## MATERIAL PROVIDED
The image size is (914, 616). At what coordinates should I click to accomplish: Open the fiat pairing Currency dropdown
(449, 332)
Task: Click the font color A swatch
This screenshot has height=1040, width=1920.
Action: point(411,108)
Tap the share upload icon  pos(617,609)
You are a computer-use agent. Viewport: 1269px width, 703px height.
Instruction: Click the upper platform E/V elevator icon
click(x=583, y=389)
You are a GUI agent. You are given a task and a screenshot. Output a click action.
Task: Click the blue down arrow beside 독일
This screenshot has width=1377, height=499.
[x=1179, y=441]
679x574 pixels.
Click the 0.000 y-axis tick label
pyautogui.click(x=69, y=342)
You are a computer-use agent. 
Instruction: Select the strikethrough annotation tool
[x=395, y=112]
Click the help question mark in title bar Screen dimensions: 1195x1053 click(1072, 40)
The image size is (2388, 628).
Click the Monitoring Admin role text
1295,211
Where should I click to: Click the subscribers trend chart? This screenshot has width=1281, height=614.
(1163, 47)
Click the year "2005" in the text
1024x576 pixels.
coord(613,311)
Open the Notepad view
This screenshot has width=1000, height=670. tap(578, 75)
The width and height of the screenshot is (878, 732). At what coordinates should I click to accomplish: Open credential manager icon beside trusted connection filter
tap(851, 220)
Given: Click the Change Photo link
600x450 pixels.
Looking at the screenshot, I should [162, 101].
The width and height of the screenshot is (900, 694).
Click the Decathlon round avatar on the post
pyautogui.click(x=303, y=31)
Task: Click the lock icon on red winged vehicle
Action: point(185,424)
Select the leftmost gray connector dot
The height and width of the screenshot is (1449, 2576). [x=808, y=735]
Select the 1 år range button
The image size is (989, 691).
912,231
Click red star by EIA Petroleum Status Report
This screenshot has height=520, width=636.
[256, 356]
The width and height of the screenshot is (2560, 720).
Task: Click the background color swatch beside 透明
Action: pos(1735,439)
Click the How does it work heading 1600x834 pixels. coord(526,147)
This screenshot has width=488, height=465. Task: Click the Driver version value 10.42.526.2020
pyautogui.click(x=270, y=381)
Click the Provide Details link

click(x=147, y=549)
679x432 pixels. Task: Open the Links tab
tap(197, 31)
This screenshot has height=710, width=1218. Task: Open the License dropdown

## TASK REQUIREMENTS
Once you have found every line in the listing that holds the string "computer", copy each of them.

## EXERCISE SOLUTION
You are a computer-use agent. Viewport: 1269px width, 703px height.
You are a computer-use agent. 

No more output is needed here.